Texto do documento:
····················
Quando se chega a 1955, a linguagem está bastante sistematizada e suficientemente estável para integrar o aparecimento de novas formas. Os compositores dão-se conta de que, fora do contexto tonal, não há nenhuma razão para que as formas musicais tenham obrigatoriamente de constituír percursos unívocos do ponto de vista narrativo, ciclos fechados sobre si próprios. A influência tardia de Joyce faz-se sentir no panorama da composição musical.

No contexto da tonalidade, as formas clássicas dependem de um sistema fechado, onde o percurso tonal, efectivamente unívoco, circunscreve a forma. À linguagem tonal (que podemos comparar a um modelo fixo do universo, um sistema gravitacional perfeitamente estável) correspondem logicamente formas fixas. Numa linguagem onde a poética é por definição aberta (podemos compará-la a um modelo do universo em permanente expansão), o novo domínio formal pede, naturalmente, novas formas, elas próprias em expansão, elas próprias abertas. Chegamos assim ao domínio da forma aberta. A forma aberta, porém, tal como a encontramos ao início, por volta de 1956 (Stockhausen e Boulez), assentava em sistemas seriais "íntegros", por assim dizer. Mas à medida que a própria noção de forma aberta se desenvolve, o sistema modifica-se profundamente, desgasta-se. Em Stockhausen, por exemplo, cada fragmento da forma acaba por exigir uma tal individualização que requer pólos - quase "tónicas" no sentido tonal - que identifiquem, que valorizem e que incarnem, digamos assim, a sua singularidade: é o fim do hiper-relativismo serial e da sua famosa abolição do princípio de identidade. Não é por acaso que Momente se apoia numa morfologia harmónica quase inteiramente tonal: acordes maiores ou menores, maiores e menores, ou diminutos (ainda que Stockhausen desfigure completamente o sentido primeiro dessa morfologia, com é evidente: de facto não ouvimos um único fragmento de Momente em função da tonalidade, apesar da constituição factual da materia harmónica).
····················
Lista de exercícios:
1. Segundo o texto sobre a forma aberta na música, por volta de que ano surge inicialmente a forma aberta e com que compositores?
2. Transcreva do texto sobre a forma aberta na música o trecho entre "Quando se chega" e "da composição musical.", inclusive.

Amostra do material:
····················
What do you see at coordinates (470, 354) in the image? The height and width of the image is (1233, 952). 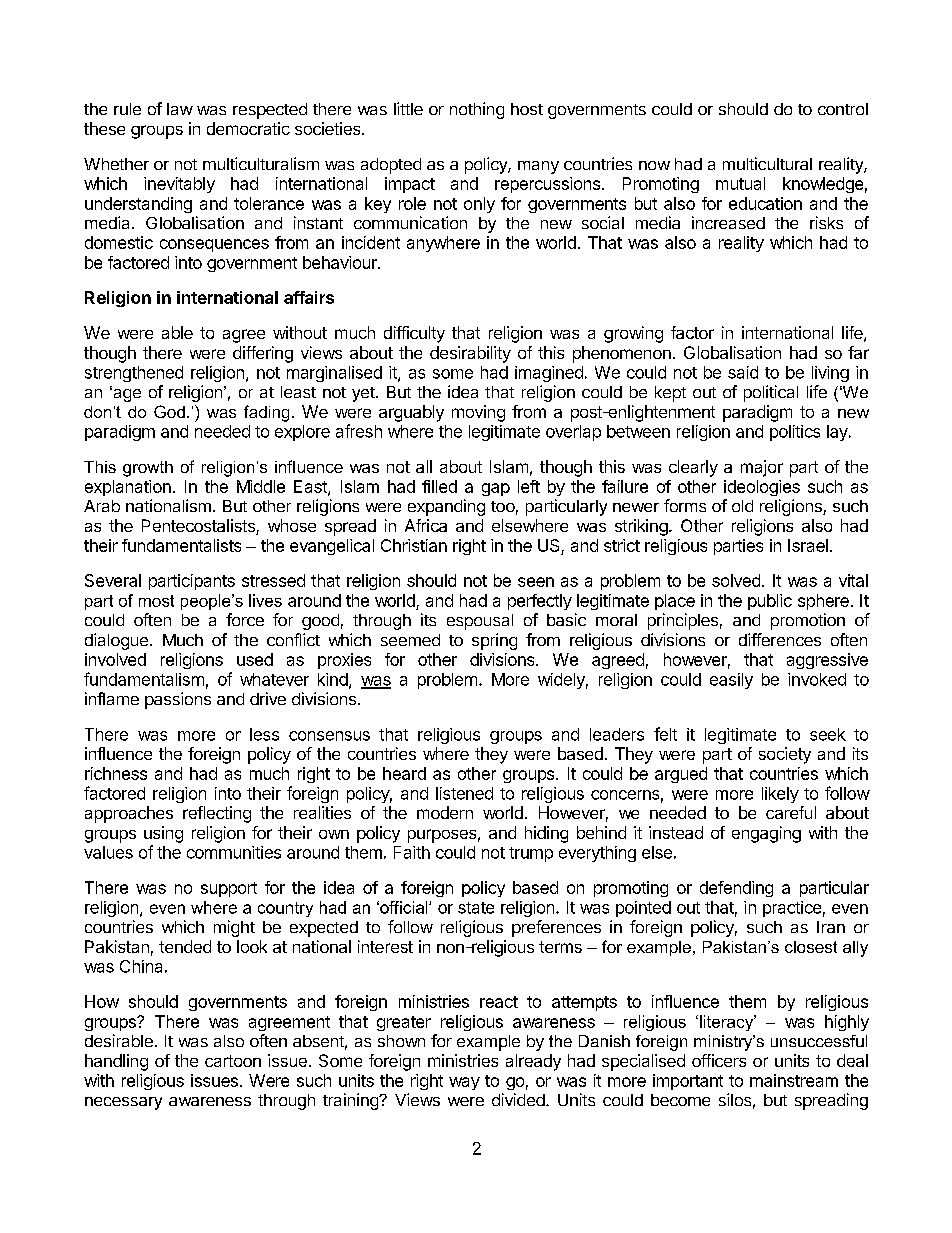 I see `desirability` at bounding box center [470, 354].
····················
Respostas esperadas:
1. Por volta de 1956, com Stockhausen e Boulez.

2.
Quando se chega a 1955, a linguagem está bastante sistematizada e suficientemente estável para integrar o aparecimento de novas formas. Os compositores dão-se conta de que, fora do contexto tonal, não há nenhuma razão para que as formas musicais tenham obrigatoriamente de constituír percursos unívocos do ponto de vista narrativo, ciclos fechados sobre si próprios. A influência tardia de Joyce faz-se sentir no panorama da composição musical.